--- SOURCE RECORDS Enclosed Below ---

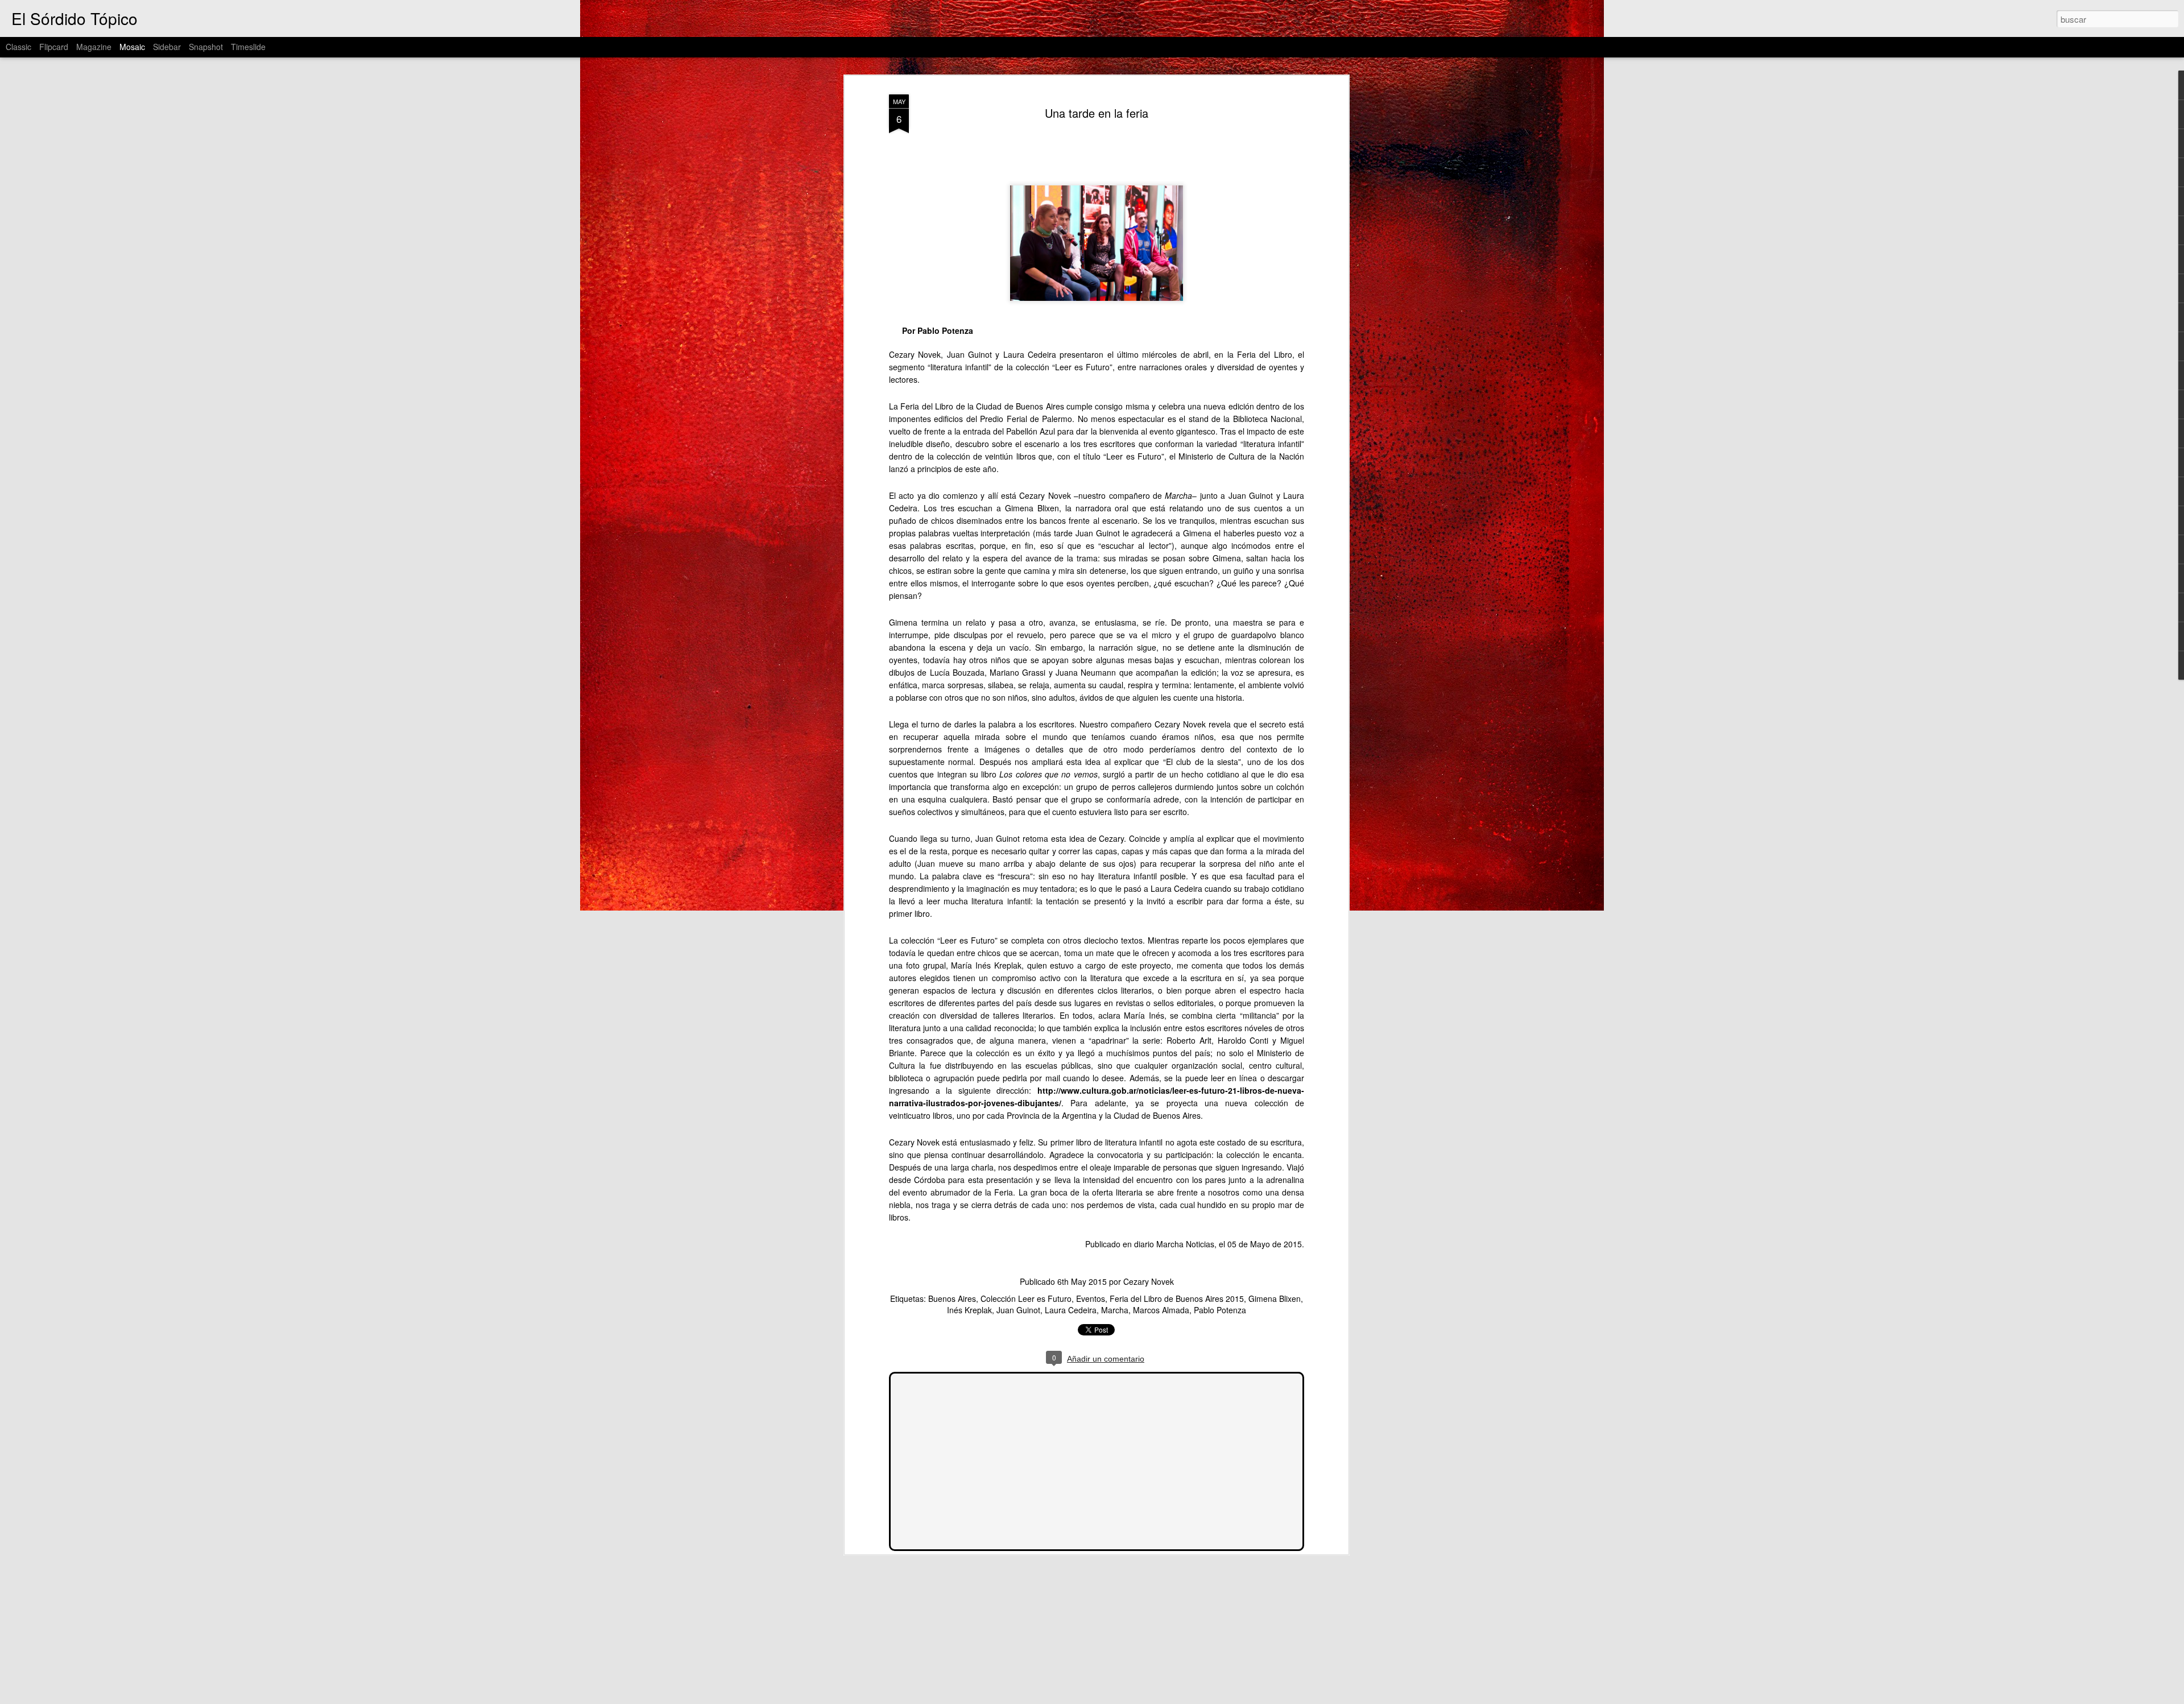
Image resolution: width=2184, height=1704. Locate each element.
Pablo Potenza (1220, 1310)
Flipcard (53, 46)
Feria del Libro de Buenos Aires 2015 (1177, 1298)
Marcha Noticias (1185, 1244)
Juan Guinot (1018, 1310)
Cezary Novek (1148, 1281)
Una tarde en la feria (1096, 113)
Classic (18, 46)
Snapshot (206, 46)
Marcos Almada (1161, 1310)
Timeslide (248, 46)
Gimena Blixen (1274, 1298)
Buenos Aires (952, 1298)
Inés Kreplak (969, 1310)
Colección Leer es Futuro (1026, 1298)
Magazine (93, 46)
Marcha (1114, 1310)
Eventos (1090, 1298)
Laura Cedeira (1071, 1310)
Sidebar (167, 46)
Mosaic (132, 46)
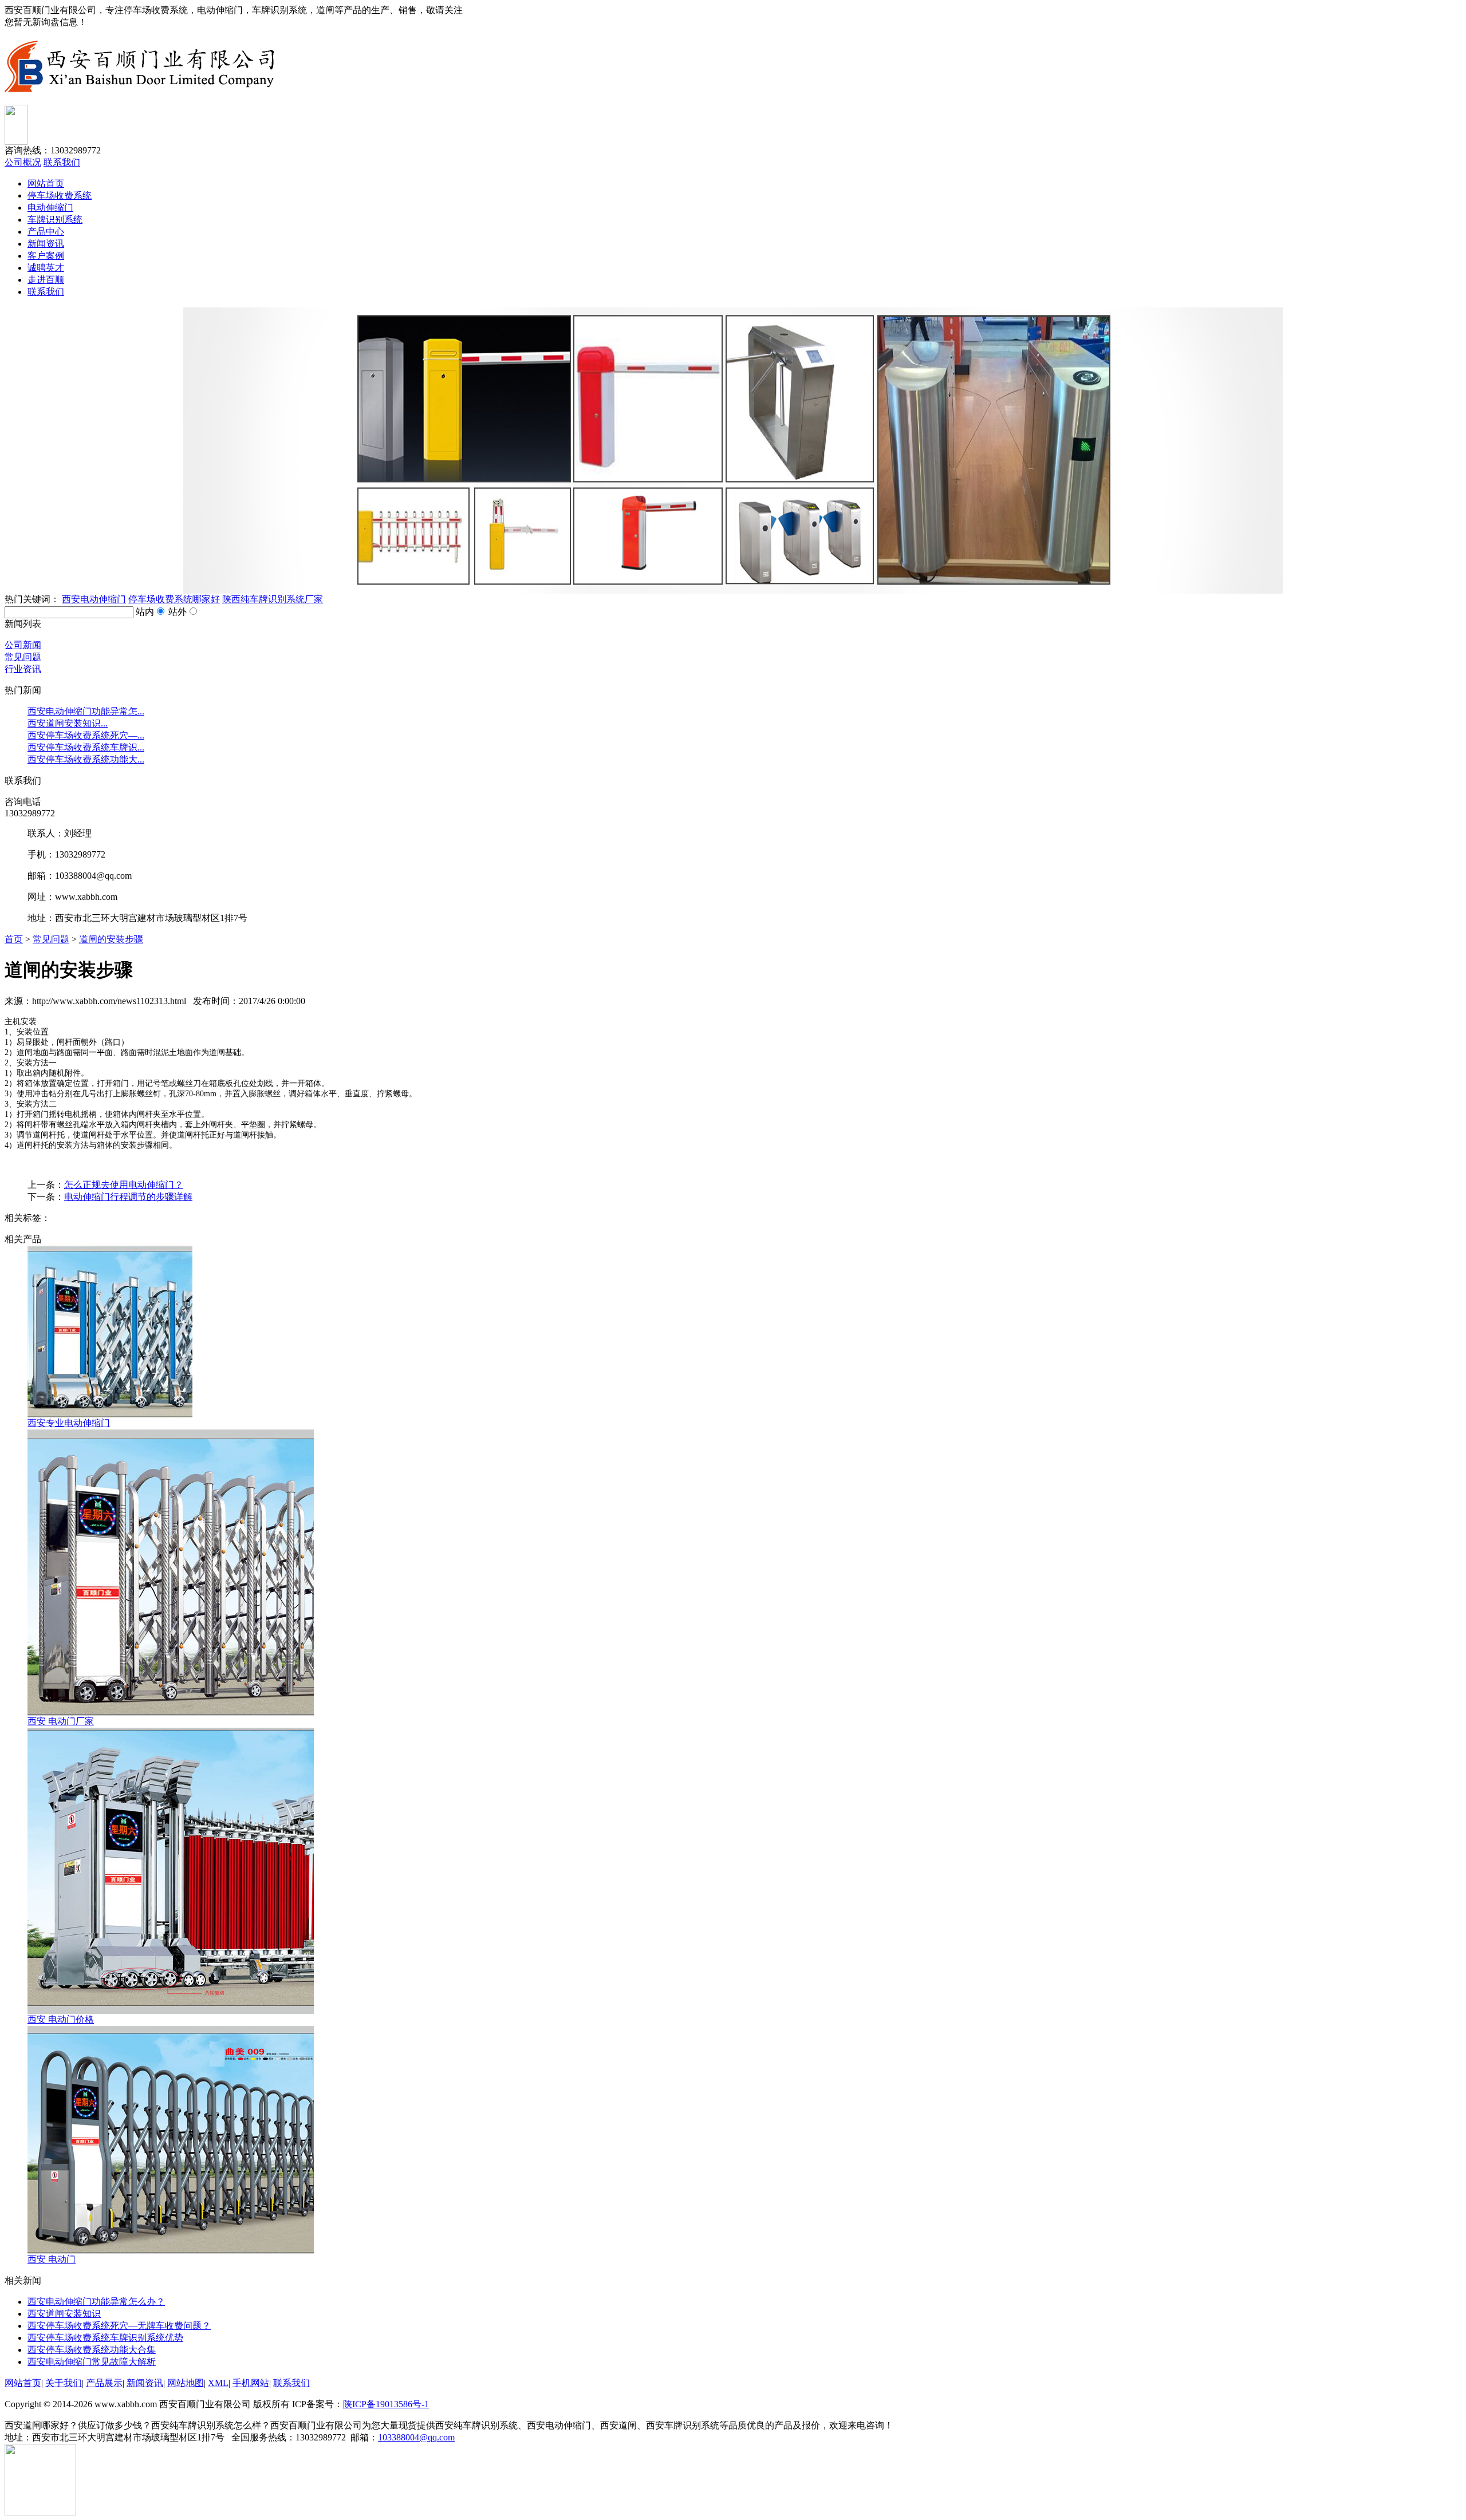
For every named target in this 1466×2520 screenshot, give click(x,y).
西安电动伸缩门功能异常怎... (85, 711)
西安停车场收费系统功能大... (85, 759)
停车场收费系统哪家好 (174, 599)
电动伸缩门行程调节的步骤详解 (128, 1197)
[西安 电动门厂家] (170, 1712)
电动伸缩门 (50, 207)
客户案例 (45, 255)
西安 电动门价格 (60, 2019)
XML (218, 2383)
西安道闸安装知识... (67, 723)
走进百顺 (45, 280)
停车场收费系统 (59, 195)
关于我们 (63, 2383)
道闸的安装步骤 (111, 939)
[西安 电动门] (170, 2251)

--- End of Enclosed SOURCE RECORDS ---

== PROBLEM REQUIREMENTS ==
Transcribe, without alteration, each line from the one with "Timeslide (248, 46)" through the last line of the data; no pictures belong in the copy.

== SOLUTION BELOW ==
Timeslide (248, 46)
Gimena Blixen (1274, 1298)
Buenos Aires (952, 1298)
Inés Kreplak (969, 1310)
Colección Leer es Futuro (1026, 1298)
Magazine (93, 46)
Marcha (1114, 1310)
Eventos (1090, 1298)
Laura Cedeira (1071, 1310)
Sidebar (167, 46)
Mosaic (132, 46)
For every named target in this 1466×2520 screenshot, give click(x,y).
西安电动伸缩门功能异常怎... (85, 711)
西安停车场收费系统功能大... (85, 759)
停车场收费系统哪家好 (174, 599)
电动伸缩门行程调节的步骤详解 (128, 1197)
[西安 电动门厂家] (170, 1712)
电动伸缩门 (50, 207)
客户案例 (45, 255)
西安 电动门价格 (60, 2019)
XML (218, 2383)
西安道闸安装知识... (67, 723)
走进百顺 (45, 280)
停车场收费系统 (59, 195)
关于我们 (63, 2383)
道闸的安装步骤 (111, 939)
[西安 电动门] (170, 2251)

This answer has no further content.